Pourquoi le plan de la Chine fonctionne
La domination du marché par la Chine n'est pas le fruit du hasard, mais le résultat de décennies de planification. Depuis les années 1970, le pays investit massivement dans les technologies des matières premières et détient aujourd'hui de loin le plus grand nombre de brevets dans ce domaine.
Durant la même période, la production concurrente aux Etats-Unis et en Europe a pratiquement cessé en raison de réglementations environnementales strictes et de coûts de production élevés. Les nouveaux projets de développement sont difficiles à mettre en œuvre: les délais d'investissement sont longs, les exigences environnementales élevées et les prix bas chinois rendent les projets étrangers non rentables. De cette position de quasi-monopole découle un avantage stratégique pour la Chine et en même temps un moyen de pression apprécié.
Ainsi, dans le conflit commercial avec les Etats-Unis, Pékin a rapidement réagi en limitant les exportations de sept terres rares d'importance stratégique. De leur côté, les Etats-Unis - qui ont besoin d'environ 400 kilos de terres rares rien que pour la construction d'un avion de combat F-35 - s'efforcent de réduire leur dépendance et de trouver d'autres sources d'approvisionnement, par exemple par un accord sur les matières premières avec l'Ukraine ou par des projets d'exploration au Groenland.
Un fardeau pour l'environnement
Le néodyme, le dysprosium et le praséodyme sont nécessaires à la fabrication des aimants qui équipent les moteurs des voitures électriques. L'Agence internationale de l'énergie estime que la demande en terres rares va doubler d'ici à 2040 dans le cadre de la stratégie «zéro net». Parallèlement, leur extraction est une charge pour l'environnement.

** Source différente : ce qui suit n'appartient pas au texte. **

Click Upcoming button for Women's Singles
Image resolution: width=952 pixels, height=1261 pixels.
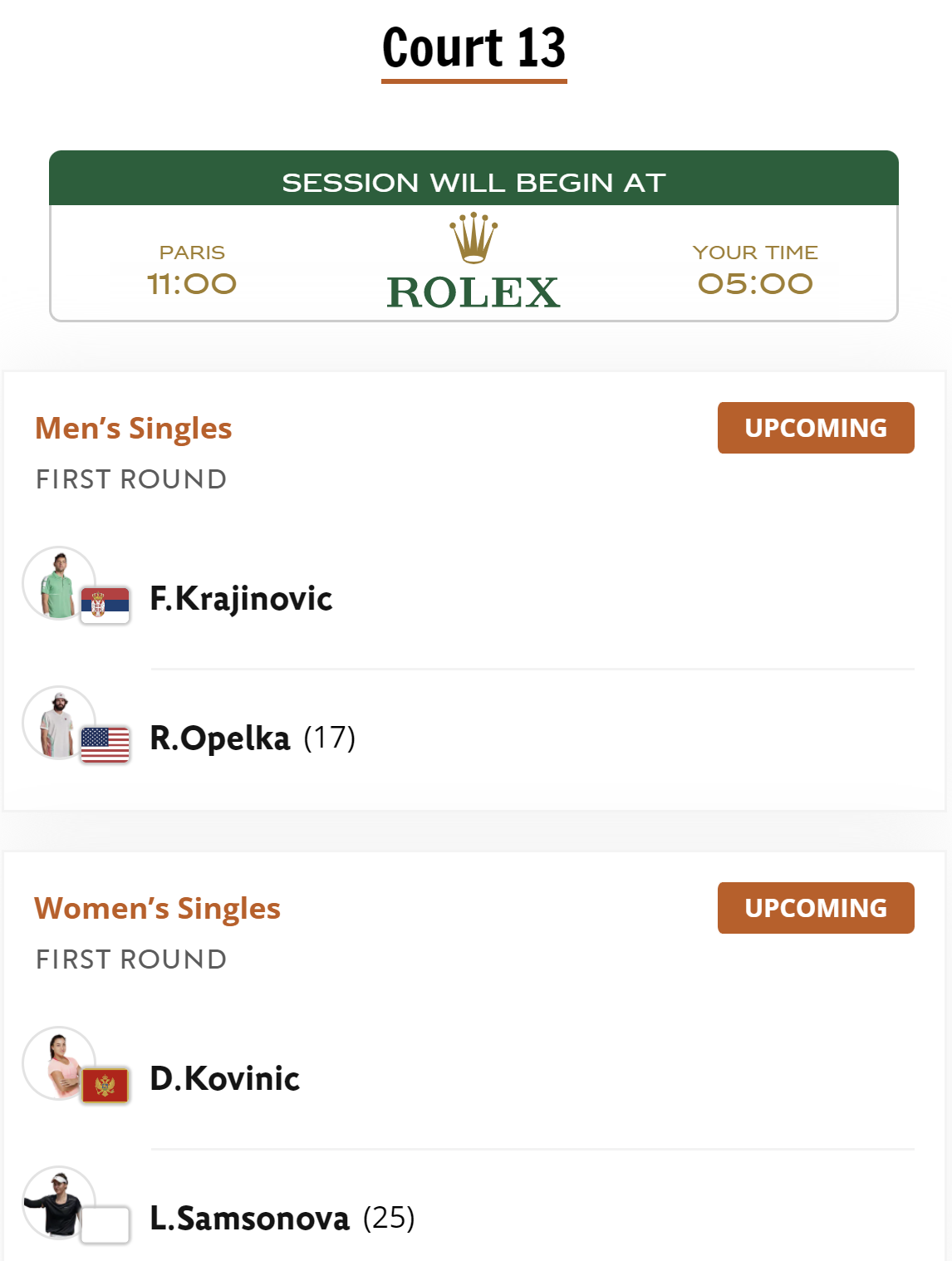pyautogui.click(x=816, y=908)
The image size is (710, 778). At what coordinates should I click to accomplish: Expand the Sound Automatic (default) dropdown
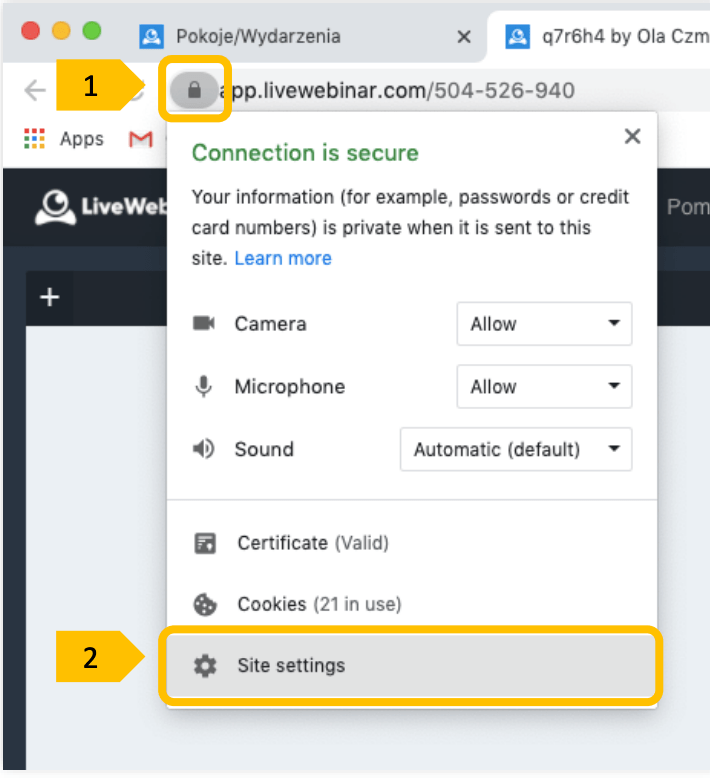tap(516, 450)
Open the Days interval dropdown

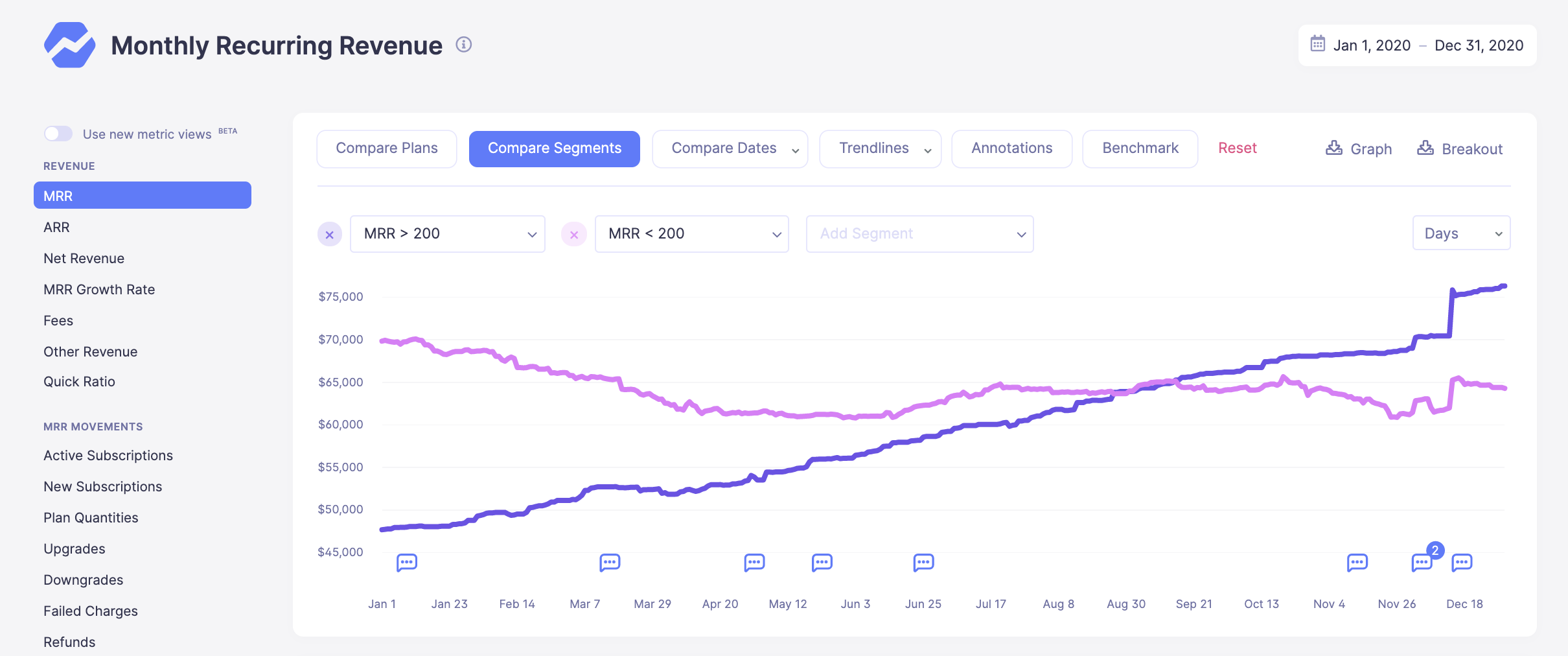tap(1461, 233)
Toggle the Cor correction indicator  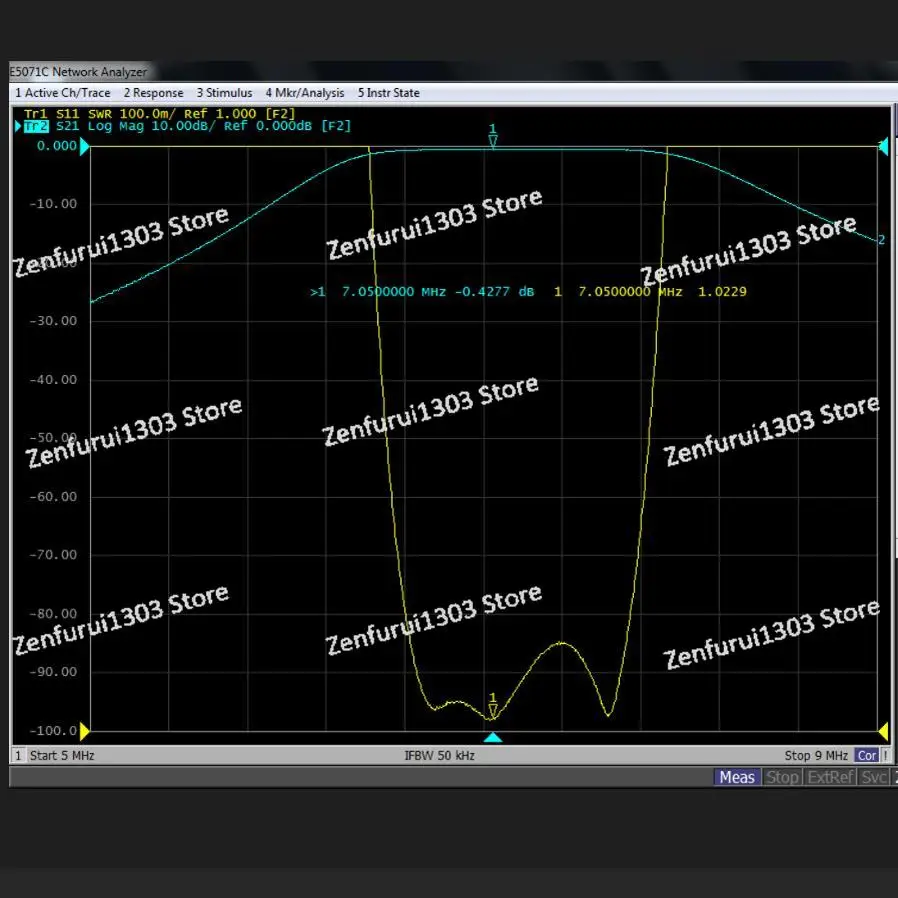(867, 756)
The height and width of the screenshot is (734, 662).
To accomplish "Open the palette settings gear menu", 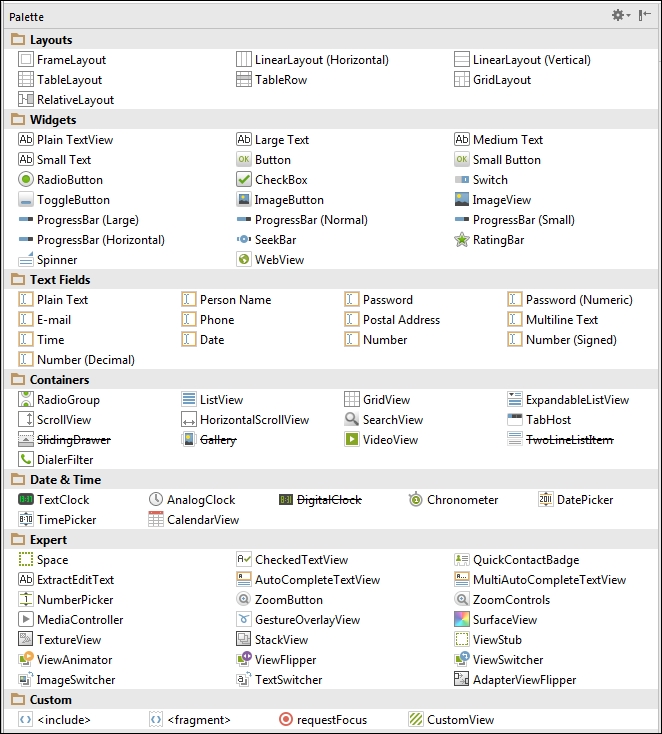I will point(620,15).
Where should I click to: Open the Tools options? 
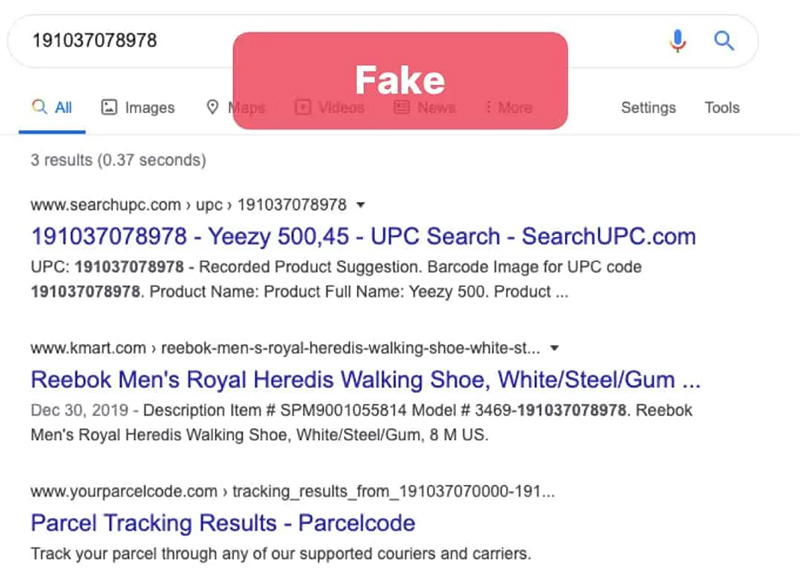[722, 108]

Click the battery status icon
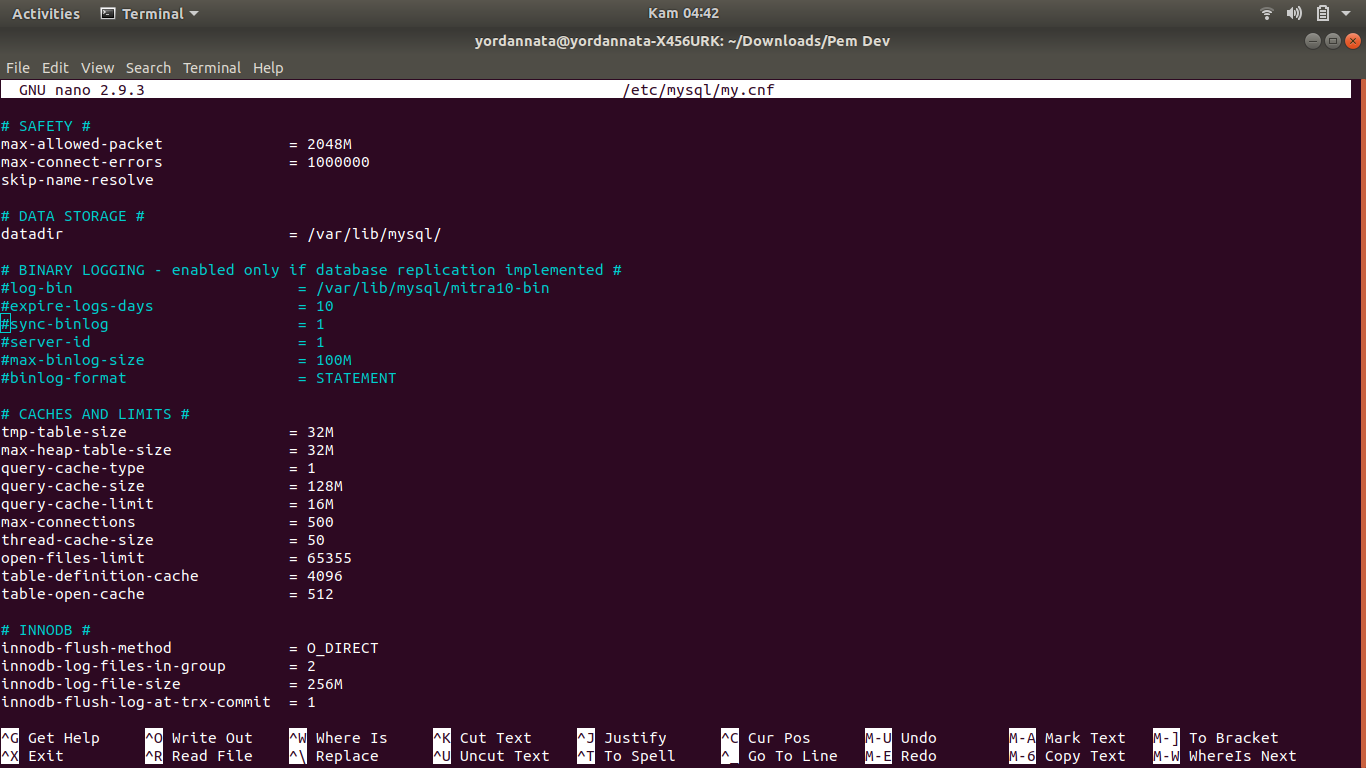[1323, 14]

Lors de l'extraction, les gisements libèrent des éléments radioactifs comme le thorium et l'uranium, qui ne sont généralement pas traités et se retrouvent dans l'air, l'eau et le sol. La séparation chimique des différentes terres rares nécessite en outre l'utilisation de différents acides dont les résidus sont toxiques et difficilement recyclables. Chaque tonne de terres rares extraite génère ainsi jusqu'à 2000 tonnes de déchets pollués. Et bien que des technologies de réduction des polluants existent, elles ne sont pas appliquées à grande échelle.
Le recyclage, une chance pour l'Europe
Le taux de recyclage des terres rares dans le monde n'est que d'environ 1%. Outre une collecte inefficace, des procédés chimiques complexes de séparation pour la récupération en sont responsables. Cela doit changer: l'UE a l'intention de couvrir 25% de ses besoins en sept terres rares stratégiques par le recyclage d'ici à 2030.
Pour cela, il faut de la recherche et des solutions innovantes, comme celle de Marie Perrin, doctorante à l'EPFZ, récemment récompensée par le Young Inventors Prize. Elle a développé un procédé simple permettant de récupérer les terres rares europium et yttrium dans les luminophores – des substances qui émettent de la lumière lorsqu'elles sont stimulées par de l'énergie.
Le Conseil fédéral mise quant à lui sur l'ouverture des marchés et a dans ce contexte supprimé tous les droits de douane industriels à partir de 2024. Au niveau international, les chaînes de création de valeur durables et le recyclage doivent être encouragés. Mais c'est un autre pays qui dépose le plus de brevets dans la lutte pour la récupération des terres rares: la Chine.
Les terres rares ne sont pas si rares que cela, mais leur extraction est très complexe et coûteuse. Elles sont le fondement de nombreuses technologies d'avenir – et en même temps leur risque. Leur extraction pollue et leur approvisionnement est délicat sur le plan géopolitique.
La course mondiale à l'accès, au traitement et à l'innovation est engagée depuis longtemps. Alors que la Chine domine, l'Occident cherche des réponses – avec le recyclage, la recherche et une meilleure coordination internationale. Mais jusqu'à ce que des chaînes de création de valeur durables et surtout indépendantes deviennent une réalité, le monde reste dépendant d'une matière première coûteuse, dans laquelle la Chine joue un rôle clé.